■ **EXERCISE TEXT**
Segment Open

Affirmed and Memorandum Opinion
filed August 31, 2010.
In
The
Fourteenth
Court of Appeals
David Sandoval
Castro, Appellant
v.
The State of
Texas, Appellee
On Appeal from
the 180th District Court
Harris County, Texas
Trial Court
Cause No. 1095684
MEMORANDUM OPINION
Appellant David Sandoval Castro was convicted of
aggravated sexual assault of a child and sentenced to eighteen years’
imprisonment. In two issues, appellant contends the trial court erred by (1) refusing
his request to strike the entire venire panel and declare a mistrial following
alleged prosecutorial misconduct and (2) admitting extraneous-offense evidence
at trial. We affirm.
I.
Factual Background
Although
appellant does not challenge the legal or factual sufficiency of the evidence,
we will provide a brief recitation of the facts to help place appellant’s
issues in perspective. In April 2001, appellant’s nine-year-old niece, M.C.,
informed a teacher that appellant had been touching her “private part” when she
stayed at appellant’s home on weekends. Following a police investigation,
appellant was indicted and tried for the aggravated sexual assault of M.C. At
trial, M.C. testified that appellant took her into his bedroom on several
occasions and used his fingers to penetrate her vagina. She also stated that,
on one occasion, appellant tried unsuccessfully to penetrate her vagina with
his penis. Appellant testified that he never sexually assaulted M.C. and
developed a defensive theory that M.C. and her mother fabricated the
allegations of abuse because they were angry with him for encouraging his
younger brother to divorce M.C.’s mother. Appellant also attempted to explain
that he lacked any opportunity to sexually assault M.C. because of the close
quarters of his home and the number of individuals who spent the night at his
home on weekends. To rebut appellant’s defensive theories, the State called
appellant’s daughter, N.C., as a witness. N.C. testified, over appellant’s
objection, that appellant sexually assaulted her on several occasions from the
time she was five or six years of age until her freshman year of high school. Appellant
attempted to show that N.C.’s allegations were fabricated because he punished
her for allowing her boyfriend to sneak into her bedroom on several occasions.
After hearing the evidence, the jury convicted appellant and assessed
punishment at eighteen years’ confinement in the Texas Department of Criminal
Justice, Institutional Division.
Appellant raises
two issues on appeal, arguing (1) the State committed prosecutorial misconduct
by allowing the venire panel to see information suggesting that he was involved
in multiple instances of the charged offense and (2) the trial court erred by
allowing N.C. to testify that she was repeatedly sexually assaulted by
appellant.
II.

Segment Closed

■ **PROBLEMS AND TASKS**
1. Which people does the court opinion refer to by name or by initials?
2. Pick up the court opinion on Castro's appeal at its final line and write the section that follows.

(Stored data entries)

Segment Open

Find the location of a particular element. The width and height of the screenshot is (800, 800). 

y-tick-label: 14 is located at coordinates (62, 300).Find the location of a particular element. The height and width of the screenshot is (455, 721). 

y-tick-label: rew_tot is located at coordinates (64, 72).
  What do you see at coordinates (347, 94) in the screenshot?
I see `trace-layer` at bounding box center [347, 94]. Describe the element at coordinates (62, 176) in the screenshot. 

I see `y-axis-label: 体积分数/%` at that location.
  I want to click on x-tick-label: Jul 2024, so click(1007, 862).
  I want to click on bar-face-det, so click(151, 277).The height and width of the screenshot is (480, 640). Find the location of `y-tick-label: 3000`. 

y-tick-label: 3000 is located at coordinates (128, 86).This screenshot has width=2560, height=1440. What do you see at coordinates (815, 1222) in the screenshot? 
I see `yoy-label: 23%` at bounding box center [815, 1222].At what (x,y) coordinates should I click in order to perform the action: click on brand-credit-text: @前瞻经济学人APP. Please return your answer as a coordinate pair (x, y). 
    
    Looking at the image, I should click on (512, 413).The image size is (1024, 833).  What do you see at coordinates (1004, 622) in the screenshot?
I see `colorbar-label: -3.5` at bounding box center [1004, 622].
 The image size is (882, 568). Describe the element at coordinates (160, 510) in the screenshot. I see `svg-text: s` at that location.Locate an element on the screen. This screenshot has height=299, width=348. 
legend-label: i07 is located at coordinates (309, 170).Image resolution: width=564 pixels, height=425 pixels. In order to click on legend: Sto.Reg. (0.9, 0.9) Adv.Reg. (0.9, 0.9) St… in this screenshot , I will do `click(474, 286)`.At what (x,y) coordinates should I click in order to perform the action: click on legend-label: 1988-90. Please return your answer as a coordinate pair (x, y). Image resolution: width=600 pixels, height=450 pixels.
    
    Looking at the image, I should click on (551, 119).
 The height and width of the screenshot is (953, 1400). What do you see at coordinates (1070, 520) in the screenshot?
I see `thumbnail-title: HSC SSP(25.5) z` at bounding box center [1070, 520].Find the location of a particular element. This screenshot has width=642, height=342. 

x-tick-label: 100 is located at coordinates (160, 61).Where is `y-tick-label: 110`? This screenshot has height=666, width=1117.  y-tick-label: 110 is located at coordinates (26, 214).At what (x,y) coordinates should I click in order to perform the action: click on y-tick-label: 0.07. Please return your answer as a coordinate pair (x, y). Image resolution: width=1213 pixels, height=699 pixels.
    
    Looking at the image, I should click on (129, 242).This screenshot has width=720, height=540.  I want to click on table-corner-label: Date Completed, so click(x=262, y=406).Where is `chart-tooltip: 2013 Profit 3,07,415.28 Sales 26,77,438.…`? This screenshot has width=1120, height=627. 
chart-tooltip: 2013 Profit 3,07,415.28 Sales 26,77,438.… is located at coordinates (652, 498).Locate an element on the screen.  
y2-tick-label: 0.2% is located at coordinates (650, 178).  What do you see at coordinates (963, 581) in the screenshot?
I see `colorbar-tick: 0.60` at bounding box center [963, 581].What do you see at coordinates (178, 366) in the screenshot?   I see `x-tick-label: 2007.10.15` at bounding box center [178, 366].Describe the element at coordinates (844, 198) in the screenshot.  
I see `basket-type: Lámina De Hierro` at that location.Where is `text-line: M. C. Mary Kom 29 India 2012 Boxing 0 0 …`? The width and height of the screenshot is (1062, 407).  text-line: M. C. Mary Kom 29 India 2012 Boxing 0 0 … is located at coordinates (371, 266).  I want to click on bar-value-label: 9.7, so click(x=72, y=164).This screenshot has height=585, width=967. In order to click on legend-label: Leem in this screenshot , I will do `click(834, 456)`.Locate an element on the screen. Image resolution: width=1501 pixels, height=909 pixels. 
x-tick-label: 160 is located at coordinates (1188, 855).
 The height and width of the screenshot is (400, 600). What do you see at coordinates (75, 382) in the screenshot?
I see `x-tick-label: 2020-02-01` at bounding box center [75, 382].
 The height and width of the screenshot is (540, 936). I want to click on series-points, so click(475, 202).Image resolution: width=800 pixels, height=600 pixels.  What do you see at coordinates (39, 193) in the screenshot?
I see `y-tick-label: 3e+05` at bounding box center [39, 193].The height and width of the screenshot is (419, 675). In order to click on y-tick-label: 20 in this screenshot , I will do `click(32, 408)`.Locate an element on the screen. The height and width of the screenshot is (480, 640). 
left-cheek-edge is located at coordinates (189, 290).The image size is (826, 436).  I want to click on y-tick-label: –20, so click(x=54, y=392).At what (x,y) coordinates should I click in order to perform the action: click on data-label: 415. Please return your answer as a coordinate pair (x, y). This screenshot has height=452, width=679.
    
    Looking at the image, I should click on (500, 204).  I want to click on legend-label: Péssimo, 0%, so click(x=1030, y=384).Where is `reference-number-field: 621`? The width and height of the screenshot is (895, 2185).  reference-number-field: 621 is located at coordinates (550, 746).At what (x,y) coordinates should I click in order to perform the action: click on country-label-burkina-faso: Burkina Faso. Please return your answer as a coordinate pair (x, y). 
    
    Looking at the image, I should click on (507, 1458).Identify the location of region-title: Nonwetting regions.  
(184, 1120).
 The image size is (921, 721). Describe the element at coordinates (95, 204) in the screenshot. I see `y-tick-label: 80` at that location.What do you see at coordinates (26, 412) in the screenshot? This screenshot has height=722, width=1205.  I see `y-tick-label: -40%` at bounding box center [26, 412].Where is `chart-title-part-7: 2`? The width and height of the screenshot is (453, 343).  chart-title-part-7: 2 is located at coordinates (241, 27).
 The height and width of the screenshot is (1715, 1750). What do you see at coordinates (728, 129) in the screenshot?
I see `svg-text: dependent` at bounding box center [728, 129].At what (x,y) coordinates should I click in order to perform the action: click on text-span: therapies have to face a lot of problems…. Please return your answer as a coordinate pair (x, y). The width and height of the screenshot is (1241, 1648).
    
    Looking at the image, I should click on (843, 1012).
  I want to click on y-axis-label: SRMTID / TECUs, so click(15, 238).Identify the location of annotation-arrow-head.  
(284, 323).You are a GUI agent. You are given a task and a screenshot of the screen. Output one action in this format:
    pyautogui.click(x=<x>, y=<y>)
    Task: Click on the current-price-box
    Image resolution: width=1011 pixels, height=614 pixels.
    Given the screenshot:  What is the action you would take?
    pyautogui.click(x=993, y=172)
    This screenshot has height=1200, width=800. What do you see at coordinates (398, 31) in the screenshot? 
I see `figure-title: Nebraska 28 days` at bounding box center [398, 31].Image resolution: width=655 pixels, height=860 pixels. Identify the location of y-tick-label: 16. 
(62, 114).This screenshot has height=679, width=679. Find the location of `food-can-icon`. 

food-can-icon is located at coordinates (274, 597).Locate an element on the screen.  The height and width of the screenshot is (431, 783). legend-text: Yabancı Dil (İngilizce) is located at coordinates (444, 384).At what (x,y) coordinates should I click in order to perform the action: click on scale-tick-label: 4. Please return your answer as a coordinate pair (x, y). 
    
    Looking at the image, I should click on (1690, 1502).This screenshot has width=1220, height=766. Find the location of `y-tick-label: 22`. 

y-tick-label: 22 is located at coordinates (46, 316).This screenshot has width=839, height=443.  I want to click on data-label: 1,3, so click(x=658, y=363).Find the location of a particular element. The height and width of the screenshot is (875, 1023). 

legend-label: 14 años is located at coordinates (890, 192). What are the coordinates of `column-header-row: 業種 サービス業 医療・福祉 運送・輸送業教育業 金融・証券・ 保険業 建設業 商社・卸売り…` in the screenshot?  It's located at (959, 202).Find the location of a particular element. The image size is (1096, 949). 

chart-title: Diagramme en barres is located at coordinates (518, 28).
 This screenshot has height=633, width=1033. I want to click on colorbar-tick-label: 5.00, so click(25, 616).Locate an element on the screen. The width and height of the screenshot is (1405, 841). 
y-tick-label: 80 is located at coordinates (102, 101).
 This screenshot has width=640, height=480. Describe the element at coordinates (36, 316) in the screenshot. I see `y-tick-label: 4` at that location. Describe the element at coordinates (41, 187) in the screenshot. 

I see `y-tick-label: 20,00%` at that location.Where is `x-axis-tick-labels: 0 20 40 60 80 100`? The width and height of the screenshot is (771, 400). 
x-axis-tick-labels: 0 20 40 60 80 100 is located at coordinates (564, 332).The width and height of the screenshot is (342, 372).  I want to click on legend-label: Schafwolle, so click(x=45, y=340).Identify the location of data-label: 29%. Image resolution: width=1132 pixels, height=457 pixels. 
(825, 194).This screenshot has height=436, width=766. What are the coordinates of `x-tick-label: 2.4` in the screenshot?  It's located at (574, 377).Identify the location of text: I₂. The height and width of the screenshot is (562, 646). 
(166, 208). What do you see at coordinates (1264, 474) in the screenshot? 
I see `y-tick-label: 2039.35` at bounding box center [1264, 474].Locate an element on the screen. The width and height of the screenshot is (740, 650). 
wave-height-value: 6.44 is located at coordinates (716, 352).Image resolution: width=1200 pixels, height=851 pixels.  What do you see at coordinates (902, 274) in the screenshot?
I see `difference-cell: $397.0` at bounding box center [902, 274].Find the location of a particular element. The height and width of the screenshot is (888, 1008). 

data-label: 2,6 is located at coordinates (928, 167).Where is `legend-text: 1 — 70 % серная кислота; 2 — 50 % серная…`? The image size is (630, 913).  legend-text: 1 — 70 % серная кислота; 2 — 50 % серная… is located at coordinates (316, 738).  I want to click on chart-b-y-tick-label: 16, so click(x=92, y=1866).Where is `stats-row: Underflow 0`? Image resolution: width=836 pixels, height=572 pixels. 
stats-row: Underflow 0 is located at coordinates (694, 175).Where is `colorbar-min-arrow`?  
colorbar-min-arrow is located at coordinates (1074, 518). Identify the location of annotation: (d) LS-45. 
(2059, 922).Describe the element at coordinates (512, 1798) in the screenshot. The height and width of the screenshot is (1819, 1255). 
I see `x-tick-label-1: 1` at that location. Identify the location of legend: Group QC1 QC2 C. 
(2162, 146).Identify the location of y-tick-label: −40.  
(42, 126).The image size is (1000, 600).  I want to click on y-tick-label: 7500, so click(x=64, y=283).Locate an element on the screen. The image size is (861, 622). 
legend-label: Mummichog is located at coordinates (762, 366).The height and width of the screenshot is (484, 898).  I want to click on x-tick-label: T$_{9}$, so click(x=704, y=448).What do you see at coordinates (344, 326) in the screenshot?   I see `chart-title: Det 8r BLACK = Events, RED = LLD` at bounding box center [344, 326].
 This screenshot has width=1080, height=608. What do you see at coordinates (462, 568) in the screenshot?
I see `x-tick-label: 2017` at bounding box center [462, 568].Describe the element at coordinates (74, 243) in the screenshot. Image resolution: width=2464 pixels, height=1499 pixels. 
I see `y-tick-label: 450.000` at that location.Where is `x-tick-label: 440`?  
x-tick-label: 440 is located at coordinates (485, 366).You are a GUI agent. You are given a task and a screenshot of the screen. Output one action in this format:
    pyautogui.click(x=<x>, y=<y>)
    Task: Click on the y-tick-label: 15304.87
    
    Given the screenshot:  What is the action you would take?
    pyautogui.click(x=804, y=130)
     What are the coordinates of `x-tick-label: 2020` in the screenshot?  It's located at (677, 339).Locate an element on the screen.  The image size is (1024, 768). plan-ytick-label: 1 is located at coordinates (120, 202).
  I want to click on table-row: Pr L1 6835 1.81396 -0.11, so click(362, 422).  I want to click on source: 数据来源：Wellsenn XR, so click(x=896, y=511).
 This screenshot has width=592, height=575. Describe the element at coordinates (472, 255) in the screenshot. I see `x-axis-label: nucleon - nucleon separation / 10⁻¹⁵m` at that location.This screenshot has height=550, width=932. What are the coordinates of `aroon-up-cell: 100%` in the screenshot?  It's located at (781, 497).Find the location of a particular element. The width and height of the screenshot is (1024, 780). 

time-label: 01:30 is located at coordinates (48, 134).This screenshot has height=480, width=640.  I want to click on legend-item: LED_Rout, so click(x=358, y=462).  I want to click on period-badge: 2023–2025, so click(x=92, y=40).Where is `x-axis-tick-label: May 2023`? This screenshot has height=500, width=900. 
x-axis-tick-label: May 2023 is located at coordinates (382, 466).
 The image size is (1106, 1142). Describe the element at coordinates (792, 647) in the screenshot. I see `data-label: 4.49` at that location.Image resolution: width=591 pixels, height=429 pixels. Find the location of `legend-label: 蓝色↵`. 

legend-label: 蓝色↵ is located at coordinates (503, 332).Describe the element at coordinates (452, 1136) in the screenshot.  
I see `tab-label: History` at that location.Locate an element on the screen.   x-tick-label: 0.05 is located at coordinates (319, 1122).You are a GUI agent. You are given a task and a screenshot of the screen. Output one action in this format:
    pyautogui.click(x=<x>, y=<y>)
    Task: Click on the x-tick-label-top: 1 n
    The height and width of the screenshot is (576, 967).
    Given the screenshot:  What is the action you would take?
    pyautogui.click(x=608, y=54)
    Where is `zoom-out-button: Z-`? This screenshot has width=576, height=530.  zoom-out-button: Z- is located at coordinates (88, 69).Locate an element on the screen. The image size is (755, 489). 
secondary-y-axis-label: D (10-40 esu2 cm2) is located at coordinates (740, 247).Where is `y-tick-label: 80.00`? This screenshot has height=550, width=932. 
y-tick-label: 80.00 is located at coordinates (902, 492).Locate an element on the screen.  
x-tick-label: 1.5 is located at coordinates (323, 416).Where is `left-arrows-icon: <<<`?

Segment Closed

■ **ANSWERS BY ITEM NUMBER**
1. David Sandoval Castro, M.C., N.C.

2.
Prosecutorial
Misconduct
Near the
conclusion of the State’s voir dire examination, one of the venire members, Mr.
Hess, informed the prosecutor that he could read a document attached to a box
on the prosecution’s table. The document disclosed appellant’s name, listed
three separate cause numbers, and stated “Offense: AGGRAVATED SEXUAL ASSAULT OF
A CHILD X 3.”
Mr. Hess then asked if the venire panel would be looking at “three different
situations” of the charged offense. The prosecutor responded that appellant
was being “tried on one indictment and you have to make a decision based on
that one indictment,” and the trial court stated that the document was “[n]ot
part of the evidence in the case.” Several more venire members then mentioned
that they saw the box and thought there may be more than one case against
appellant. The trial court responded, “I just want to make sure that everybody
is clear. You can’t convict somebody based on writing on a box.” The venire
members answered that they agreed.
At this point,
defense counsel began questioning the venire panel. He began by asking several
questions unrelated to the prosecution’s document. A short time later, he
asked Mr. Hess:
[Defense Counsel]: When you saw the box, what did you
think?
[Mr. Hess]: I understand my English times three, I think
three different situations here.
[Defense Counsel]: Do you think—you see [appellant] over
there. Are you thinking guilty right now?
[Mr. Hess]: No.
[Defense Counsel]: Are you thinking there is more than one
situation?
[Mr. Hess]: Yeah. Yeah. I read the box. So did everybody
else here. I think you got a problem with the box whether you know it or not.
. . . .
[Defense Counsel]: Do you think [appellant] could get a
fair trial with you right now?
[Mr. Hess]: Yeah.
[Defense Counsel]: With the box?
[Mr. Hess]: We shouldn’t have been allowed to see that.
Following this exchange, Defense
counsel moved on to other topics until Mr. Hess again voiced that he “[s]till
[had] a problem with the box.” At this point, venire members 8, 9, 10, 11, and
12 expressed concerns about the box. Defense counsel noted these individuals
and continued his voir dire examination without further inquiry into their
concerns.
At the close of
voir dire, the trial court asked for agreements and challenges for cause from
the lawyers. Defense counsel challenged venire members one through fifteen
based on the box. The trial court granted the defense’s request as to all but
one of these individuals.
Defense counsel then requested that the trial court “ask anyone who has seen
anything, heard anything about the box if they have any opinions that
would—anyone else besides the ones who have been excused.” The trial court
responded “I think everyone here has been asked about 54 times if there is
anything else from that man speaking up.” Defense counsel then requested that
the trial court strike the entire venire panel, arguing that the panel had been
“poisoned” by the suggestion of extraneous offenses on the box. The trial
court denied this request and selected the jury. The following day, before the
start of the guilt/innocence phase of the trial, the trial court denied defense
counsel’s second request to strike the panel and pick a new jury.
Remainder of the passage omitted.